• **Text provided**:
Segment Open

Wilhelm Joseph Burger (15 March 1844 – 7 March 1920) was an Austrian photographer and painter, based in Vienna. Around the 1870s, he traveled to Thailand and Japan, as well as the Arctic, where he took photographs that have become historical documents and are kept in international archives.

== Biography ==
Burger learned photography from his uncle Andreas von Ettingshausen (1796–1878) in the 1860s. In 1874, Burger operated a photographic studio in Vienna. When working in French, Burger used the first initial "G.", obviously for "Guillaume". As part of an Austro-Hungarian expedition to Japan led by Karl von Scherzer, he took photographs in this country around 1869, and in 1872, accompanied the Wilczek expedition, a preparatory endeavour for the Payer-Weyprecht polar expedition.

A fairly recent discovery has been made of photographs of Siam (Thailand) that were originally attributed to Wilhelm Burger (published in book form by Mr. Pipat Pongrapeeporn, 2001). These photographs, that had been found in Europe in a private collection, were compared to photographs of the same era taken by the Thai court photographer Khun Sunthornsathitsalak (Christian name: Francis Chit). When these photos were lined up side-by-side, it was discovered that what many had considered as individual photographs, taken by two different photographers, were actually part of a set meant to be combined to form a panoramic view.

The complete set of photographs, now correctly attributed to Francis Chit, was returned to Thailand and is now illuminating a new generation of Thai and Western students, historians, and everyday people as to what Bangkok of the 1860s looked like.

Segment Closed

• **Data listing**:
Segment Open

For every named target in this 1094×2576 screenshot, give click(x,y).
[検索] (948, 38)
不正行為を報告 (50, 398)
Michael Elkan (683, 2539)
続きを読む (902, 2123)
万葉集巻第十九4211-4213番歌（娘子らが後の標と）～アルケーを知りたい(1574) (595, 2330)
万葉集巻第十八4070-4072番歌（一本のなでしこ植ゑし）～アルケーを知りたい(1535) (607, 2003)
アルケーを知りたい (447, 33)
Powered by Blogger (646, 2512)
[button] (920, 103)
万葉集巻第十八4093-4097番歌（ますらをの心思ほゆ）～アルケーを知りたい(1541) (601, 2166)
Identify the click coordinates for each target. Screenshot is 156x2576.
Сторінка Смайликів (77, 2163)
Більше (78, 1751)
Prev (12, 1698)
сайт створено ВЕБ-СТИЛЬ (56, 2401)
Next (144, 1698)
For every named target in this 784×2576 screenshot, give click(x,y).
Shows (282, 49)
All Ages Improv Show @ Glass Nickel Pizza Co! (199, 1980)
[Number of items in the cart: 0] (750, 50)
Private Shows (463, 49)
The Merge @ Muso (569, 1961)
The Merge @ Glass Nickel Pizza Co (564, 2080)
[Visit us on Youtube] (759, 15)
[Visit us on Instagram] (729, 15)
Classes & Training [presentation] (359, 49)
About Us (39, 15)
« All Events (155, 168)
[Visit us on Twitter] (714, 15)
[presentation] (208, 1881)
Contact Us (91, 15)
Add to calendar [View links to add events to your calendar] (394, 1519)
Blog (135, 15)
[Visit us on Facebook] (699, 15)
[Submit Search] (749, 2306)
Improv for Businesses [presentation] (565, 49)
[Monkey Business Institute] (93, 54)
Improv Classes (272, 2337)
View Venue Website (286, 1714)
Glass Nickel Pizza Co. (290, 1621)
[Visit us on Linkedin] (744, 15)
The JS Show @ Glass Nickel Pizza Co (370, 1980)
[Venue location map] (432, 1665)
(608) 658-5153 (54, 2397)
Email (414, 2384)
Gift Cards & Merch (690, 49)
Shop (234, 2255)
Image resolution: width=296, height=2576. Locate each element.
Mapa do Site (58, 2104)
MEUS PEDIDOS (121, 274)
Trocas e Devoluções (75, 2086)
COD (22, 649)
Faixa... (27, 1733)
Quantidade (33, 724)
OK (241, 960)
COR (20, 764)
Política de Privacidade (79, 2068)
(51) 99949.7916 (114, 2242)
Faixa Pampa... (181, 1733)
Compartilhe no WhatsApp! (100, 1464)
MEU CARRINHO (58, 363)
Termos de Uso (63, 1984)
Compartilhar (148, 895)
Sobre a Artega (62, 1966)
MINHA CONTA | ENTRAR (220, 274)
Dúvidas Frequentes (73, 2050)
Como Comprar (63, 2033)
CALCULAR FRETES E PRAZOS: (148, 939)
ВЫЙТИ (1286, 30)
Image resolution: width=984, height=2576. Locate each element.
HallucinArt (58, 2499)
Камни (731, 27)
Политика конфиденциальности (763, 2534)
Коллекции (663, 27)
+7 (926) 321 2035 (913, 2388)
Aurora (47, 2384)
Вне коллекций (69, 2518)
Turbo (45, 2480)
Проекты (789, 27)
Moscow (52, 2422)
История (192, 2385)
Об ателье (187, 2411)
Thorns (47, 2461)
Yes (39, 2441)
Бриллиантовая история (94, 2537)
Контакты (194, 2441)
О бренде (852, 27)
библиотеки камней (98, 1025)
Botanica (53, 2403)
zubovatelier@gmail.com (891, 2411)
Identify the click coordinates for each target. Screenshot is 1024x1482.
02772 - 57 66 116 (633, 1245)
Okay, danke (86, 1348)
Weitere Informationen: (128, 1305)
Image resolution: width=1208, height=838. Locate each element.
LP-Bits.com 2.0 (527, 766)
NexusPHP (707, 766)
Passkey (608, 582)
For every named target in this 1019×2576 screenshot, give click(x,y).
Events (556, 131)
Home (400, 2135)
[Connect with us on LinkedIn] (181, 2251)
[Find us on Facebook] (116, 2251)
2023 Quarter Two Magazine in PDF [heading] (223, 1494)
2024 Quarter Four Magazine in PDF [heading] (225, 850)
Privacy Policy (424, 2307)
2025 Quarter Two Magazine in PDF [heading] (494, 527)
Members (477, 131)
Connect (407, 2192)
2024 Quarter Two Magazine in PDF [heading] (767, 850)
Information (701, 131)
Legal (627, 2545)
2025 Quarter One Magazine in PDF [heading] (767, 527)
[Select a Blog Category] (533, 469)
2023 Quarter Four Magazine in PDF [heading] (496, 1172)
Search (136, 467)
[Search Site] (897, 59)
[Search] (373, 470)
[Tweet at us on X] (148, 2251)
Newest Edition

Segment Closed

• **What is needed**: Reproduce word for word the part of the Wilhelm Burger text above starting at "Wilhelm Joseph Burger" and ending at "Payer-Weyprecht polar expedition.".

• **Answer section**:
Wilhelm Joseph Burger (15 March 1844 – 7 March 1920) was an Austrian photographer and painter, based in Vienna. Around the 1870s, he traveled to Thailand and Japan, as well as the Arctic, where he took photographs that have become historical documents and are kept in international archives.

== Biography ==
Burger learned photography from his uncle Andreas von Ettingshausen (1796–1878) in the 1860s. In 1874, Burger operated a photographic studio in Vienna. When working in French, Burger used the first initial "G.", obviously for "Guillaume". As part of an Austro-Hungarian expedition to Japan led by Karl von Scherzer, he took photographs in this country around 1869, and in 1872, accompanied the Wilczek expedition, a preparatory endeavour for the Payer-Weyprecht polar expedition.